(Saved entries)
____

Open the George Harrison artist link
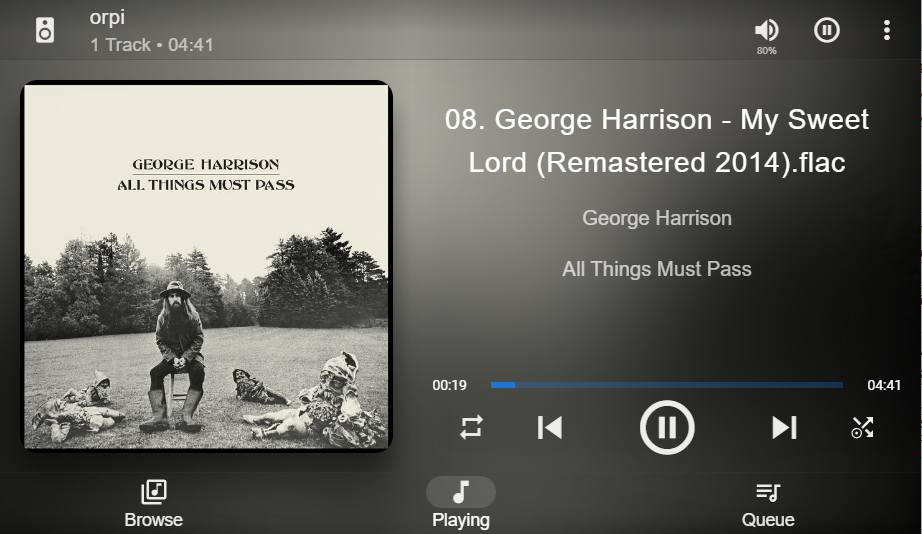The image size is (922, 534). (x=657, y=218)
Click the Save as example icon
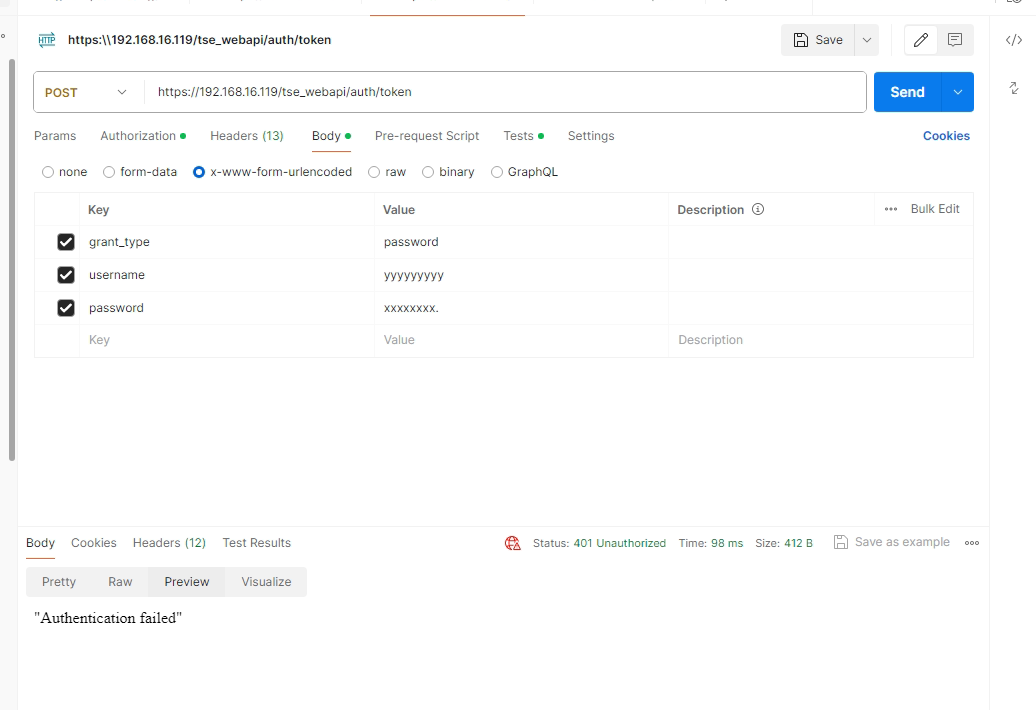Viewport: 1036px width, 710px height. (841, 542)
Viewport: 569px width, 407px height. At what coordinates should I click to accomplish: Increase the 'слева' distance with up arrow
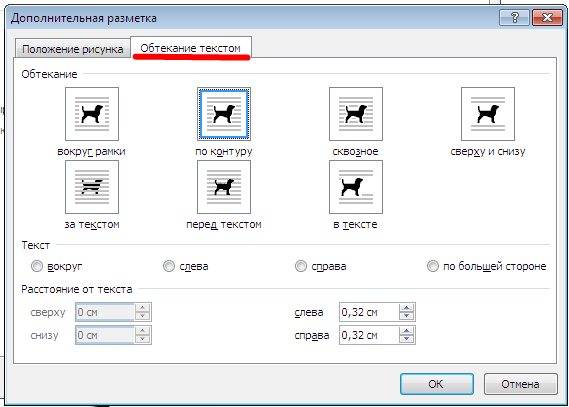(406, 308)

____

◆ Exercise brief: Leaving the pictures out, copy exactly the lines from the line that contains "Click the Save as example icon" to the last line of the data, both ends included.

◆ Finished task:
Click the Save as example icon
Viewport: 1036px width, 710px height. (841, 542)
Viewport: 569px width, 407px height. At what coordinates should I click to accomplish: Increase the 'слева' distance with up arrow
(406, 308)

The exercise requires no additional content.